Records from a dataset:
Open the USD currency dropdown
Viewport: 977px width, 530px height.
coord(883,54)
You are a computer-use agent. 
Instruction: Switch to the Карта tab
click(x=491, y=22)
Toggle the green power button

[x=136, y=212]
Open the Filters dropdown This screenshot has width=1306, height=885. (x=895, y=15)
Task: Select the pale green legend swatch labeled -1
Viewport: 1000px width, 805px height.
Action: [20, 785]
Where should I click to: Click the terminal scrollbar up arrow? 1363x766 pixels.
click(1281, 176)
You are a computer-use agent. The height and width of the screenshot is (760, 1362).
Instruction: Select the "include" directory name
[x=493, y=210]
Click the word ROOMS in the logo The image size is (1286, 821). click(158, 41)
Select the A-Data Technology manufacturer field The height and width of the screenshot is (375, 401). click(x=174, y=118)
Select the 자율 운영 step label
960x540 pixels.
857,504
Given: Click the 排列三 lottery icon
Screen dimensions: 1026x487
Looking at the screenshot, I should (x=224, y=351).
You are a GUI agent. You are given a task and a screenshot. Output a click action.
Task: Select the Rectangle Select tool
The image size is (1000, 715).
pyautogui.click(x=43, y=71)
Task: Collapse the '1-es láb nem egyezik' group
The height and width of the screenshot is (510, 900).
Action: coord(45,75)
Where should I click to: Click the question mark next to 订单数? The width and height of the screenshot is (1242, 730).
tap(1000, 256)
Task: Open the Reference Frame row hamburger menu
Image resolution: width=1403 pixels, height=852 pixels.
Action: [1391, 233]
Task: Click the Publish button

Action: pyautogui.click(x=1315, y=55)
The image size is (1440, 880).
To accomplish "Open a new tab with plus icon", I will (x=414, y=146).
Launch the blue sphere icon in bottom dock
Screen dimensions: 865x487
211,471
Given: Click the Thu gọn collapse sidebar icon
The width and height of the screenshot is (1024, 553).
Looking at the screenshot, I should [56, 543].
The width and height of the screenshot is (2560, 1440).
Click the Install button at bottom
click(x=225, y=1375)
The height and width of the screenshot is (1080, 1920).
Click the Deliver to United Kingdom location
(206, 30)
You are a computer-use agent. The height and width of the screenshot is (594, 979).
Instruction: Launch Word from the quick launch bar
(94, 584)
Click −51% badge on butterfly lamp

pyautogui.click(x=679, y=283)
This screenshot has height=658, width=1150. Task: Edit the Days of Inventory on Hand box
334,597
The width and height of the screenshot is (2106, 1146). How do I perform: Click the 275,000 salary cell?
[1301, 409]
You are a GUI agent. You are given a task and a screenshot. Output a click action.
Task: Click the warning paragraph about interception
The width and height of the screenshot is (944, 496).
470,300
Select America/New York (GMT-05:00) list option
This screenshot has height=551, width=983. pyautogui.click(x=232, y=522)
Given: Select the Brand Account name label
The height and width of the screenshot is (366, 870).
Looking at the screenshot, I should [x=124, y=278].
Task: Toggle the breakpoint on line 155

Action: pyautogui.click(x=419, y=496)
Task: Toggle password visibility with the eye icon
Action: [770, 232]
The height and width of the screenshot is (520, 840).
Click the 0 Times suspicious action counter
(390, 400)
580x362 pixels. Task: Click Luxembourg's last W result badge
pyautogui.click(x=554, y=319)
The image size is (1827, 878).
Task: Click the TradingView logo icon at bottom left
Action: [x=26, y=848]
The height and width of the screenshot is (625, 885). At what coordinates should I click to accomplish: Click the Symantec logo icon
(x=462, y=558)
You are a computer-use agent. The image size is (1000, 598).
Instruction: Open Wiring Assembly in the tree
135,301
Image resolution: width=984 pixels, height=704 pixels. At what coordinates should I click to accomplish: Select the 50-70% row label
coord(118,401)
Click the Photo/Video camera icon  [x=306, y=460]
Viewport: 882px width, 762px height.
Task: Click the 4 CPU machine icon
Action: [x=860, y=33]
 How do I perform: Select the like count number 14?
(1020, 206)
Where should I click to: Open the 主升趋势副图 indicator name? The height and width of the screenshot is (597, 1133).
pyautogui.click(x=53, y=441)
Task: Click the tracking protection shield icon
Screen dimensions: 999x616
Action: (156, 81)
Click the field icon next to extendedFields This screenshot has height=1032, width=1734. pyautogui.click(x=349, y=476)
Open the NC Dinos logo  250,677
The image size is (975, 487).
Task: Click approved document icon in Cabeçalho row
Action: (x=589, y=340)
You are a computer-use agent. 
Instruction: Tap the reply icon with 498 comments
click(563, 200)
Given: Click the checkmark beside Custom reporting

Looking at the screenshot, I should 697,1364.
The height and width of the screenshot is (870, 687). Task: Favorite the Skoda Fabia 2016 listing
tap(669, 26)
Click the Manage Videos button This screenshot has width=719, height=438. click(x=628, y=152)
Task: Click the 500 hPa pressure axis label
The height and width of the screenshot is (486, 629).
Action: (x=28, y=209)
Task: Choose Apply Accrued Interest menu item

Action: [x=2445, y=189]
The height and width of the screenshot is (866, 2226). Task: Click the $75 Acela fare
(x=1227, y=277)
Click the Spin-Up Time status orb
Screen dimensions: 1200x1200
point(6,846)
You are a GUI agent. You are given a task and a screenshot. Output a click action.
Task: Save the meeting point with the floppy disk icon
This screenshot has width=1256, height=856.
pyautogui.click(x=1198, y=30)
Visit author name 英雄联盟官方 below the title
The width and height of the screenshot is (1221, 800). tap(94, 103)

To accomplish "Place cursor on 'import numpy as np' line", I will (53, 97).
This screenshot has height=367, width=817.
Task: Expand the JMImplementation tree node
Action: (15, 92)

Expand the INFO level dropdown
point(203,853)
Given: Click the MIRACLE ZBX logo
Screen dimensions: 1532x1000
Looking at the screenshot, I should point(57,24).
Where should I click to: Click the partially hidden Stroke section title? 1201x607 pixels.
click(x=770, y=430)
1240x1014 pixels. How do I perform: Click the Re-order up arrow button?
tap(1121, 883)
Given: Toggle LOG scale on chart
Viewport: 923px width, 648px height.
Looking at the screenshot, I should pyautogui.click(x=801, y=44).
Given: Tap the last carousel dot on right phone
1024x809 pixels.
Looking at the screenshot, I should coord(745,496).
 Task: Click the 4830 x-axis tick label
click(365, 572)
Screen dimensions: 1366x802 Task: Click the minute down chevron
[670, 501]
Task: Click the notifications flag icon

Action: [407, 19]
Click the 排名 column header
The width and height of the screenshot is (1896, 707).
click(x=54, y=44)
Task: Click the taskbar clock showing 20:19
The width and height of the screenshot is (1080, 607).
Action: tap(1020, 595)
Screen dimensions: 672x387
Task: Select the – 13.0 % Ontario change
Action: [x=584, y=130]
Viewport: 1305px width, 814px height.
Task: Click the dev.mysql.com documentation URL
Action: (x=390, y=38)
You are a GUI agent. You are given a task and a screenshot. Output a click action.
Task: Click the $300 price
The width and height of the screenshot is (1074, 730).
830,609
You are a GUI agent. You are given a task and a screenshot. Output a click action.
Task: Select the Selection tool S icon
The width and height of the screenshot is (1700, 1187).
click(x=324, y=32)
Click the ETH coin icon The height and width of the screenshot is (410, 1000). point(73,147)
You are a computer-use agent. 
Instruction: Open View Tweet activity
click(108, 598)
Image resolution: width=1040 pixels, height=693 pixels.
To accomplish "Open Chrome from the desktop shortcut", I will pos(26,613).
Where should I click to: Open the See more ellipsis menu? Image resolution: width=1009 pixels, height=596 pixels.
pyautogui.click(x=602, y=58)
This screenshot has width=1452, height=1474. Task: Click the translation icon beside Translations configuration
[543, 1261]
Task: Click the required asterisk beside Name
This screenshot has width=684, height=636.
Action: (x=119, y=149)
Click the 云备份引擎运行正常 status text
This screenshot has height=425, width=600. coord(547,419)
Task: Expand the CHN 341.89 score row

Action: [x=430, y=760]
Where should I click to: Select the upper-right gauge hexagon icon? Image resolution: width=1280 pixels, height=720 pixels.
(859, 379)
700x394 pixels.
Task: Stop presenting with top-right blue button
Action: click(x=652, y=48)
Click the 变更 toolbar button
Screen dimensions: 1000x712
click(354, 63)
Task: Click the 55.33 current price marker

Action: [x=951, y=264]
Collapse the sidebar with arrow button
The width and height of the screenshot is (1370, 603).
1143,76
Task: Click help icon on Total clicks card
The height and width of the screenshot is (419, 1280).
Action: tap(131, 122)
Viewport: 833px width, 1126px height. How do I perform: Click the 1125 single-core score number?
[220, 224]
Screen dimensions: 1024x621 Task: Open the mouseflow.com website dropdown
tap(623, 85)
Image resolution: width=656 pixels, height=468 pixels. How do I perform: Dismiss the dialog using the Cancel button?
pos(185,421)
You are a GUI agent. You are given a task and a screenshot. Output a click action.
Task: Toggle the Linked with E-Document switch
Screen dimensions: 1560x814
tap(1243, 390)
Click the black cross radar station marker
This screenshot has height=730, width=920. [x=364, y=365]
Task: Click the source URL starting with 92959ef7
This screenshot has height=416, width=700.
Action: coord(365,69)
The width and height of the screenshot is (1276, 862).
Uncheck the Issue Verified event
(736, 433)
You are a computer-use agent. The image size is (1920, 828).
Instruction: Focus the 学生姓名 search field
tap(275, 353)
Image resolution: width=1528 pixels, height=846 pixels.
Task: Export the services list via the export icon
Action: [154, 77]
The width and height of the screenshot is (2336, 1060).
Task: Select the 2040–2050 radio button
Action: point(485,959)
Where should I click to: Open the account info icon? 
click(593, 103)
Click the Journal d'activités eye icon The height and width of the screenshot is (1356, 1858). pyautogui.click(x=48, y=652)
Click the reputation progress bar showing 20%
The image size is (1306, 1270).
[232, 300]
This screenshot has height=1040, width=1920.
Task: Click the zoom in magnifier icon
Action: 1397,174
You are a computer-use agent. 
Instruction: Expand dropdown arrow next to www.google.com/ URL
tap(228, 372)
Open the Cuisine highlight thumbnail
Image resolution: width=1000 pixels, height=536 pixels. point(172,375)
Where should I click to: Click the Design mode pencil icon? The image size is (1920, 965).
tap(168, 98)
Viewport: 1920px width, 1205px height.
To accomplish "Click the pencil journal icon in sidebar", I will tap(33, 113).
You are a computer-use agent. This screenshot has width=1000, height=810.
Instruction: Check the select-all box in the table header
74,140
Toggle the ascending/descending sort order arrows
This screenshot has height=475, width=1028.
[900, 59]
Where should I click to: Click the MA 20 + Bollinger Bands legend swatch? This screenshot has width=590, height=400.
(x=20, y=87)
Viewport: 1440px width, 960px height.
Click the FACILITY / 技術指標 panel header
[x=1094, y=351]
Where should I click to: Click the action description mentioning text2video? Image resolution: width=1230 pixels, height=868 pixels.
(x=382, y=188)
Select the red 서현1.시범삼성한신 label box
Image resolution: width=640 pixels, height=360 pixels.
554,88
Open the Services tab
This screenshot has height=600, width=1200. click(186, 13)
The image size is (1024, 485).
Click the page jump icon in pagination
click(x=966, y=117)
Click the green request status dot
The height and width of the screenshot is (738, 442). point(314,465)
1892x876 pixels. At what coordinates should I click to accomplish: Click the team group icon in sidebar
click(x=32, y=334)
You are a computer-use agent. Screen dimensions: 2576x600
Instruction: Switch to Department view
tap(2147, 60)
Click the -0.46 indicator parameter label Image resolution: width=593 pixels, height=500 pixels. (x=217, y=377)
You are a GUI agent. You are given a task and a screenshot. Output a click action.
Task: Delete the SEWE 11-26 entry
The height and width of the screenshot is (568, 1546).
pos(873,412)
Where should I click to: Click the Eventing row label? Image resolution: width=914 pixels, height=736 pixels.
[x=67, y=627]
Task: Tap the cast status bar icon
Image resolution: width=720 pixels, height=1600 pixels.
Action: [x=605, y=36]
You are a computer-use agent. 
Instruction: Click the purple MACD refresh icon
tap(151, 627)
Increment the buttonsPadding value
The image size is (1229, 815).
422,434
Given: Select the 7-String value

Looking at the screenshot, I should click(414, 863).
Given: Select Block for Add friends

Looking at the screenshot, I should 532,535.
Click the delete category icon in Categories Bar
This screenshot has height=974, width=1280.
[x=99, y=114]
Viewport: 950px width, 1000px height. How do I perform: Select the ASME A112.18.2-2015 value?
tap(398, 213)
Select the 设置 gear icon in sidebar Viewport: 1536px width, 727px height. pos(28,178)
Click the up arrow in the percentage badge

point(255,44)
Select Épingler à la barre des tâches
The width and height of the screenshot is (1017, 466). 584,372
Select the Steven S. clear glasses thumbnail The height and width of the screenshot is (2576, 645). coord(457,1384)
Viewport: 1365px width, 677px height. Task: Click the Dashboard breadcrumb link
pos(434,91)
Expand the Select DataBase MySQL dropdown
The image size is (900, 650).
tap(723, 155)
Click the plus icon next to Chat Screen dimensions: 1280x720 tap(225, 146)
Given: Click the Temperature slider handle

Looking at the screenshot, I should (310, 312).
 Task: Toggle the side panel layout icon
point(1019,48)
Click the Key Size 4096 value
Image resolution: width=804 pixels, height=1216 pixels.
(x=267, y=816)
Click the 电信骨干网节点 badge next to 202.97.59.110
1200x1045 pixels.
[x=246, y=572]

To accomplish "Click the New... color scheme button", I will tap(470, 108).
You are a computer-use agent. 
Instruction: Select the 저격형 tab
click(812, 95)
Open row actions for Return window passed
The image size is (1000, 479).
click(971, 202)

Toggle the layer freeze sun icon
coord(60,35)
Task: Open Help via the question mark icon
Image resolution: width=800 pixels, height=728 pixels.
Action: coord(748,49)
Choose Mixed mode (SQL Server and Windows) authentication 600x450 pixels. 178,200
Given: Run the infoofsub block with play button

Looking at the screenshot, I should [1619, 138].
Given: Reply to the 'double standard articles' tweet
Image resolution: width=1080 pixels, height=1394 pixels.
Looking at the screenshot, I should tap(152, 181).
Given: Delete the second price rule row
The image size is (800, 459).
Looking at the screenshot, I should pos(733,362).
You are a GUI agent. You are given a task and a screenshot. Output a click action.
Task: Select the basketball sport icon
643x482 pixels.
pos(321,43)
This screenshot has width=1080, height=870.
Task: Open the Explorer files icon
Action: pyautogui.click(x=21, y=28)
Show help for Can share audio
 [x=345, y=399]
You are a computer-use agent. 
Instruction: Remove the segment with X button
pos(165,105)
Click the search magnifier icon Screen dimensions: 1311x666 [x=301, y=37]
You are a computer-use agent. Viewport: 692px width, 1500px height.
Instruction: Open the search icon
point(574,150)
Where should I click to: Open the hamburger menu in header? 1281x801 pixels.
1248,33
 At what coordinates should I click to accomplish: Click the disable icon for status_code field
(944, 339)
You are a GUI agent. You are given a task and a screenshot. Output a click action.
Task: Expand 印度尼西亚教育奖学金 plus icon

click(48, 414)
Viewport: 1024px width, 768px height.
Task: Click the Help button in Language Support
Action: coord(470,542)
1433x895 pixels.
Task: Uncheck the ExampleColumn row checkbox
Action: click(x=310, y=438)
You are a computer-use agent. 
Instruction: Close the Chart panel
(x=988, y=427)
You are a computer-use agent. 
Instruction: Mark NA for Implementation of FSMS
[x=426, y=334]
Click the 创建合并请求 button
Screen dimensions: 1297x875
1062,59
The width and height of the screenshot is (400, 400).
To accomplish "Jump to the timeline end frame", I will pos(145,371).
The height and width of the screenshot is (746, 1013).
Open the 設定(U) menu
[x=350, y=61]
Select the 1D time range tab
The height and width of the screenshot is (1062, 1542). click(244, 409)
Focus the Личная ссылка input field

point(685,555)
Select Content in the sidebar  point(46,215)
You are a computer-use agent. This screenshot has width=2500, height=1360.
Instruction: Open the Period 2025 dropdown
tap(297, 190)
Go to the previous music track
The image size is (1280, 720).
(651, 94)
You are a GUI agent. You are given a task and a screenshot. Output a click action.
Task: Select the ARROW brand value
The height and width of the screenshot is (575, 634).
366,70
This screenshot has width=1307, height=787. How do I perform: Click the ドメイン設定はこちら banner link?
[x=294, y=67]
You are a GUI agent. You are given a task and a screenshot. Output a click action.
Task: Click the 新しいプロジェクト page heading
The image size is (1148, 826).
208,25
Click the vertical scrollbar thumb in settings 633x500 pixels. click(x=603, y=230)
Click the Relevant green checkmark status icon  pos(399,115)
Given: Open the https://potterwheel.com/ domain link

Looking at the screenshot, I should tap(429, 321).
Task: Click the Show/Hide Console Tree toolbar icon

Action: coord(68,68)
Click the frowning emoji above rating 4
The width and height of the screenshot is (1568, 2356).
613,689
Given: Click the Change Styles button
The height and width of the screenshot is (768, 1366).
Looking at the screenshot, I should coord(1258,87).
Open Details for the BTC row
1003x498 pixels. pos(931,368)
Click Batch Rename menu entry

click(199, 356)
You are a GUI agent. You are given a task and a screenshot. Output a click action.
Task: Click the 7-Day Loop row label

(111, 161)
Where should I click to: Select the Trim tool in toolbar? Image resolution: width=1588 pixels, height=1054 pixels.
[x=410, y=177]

PROBLEM: What you return must be an exact retyping of the lines above starting at the line with "Screen dimensions: 999x616" and ending at the line with "Click the Manage", and nothing besides.

RESPONSE TO THIS EXERCISE:
Screen dimensions: 999x616
Action: (156, 81)
Click the field icon next to extendedFields This screenshot has height=1032, width=1734. pyautogui.click(x=349, y=476)
Open the NC Dinos logo  250,677
The image size is (975, 487).
Task: Click approved document icon in Cabeçalho row
Action: (x=589, y=340)
You are a computer-use agent. 
Instruction: Tap the reply icon with 498 comments
click(563, 200)
Given: Click the checkmark beside Custom reporting

Looking at the screenshot, I should 697,1364.
The height and width of the screenshot is (870, 687). Task: Favorite the Skoda Fabia 2016 listing
tap(669, 26)
Click the Manage Videos button This screenshot has width=719, height=438. click(x=628, y=152)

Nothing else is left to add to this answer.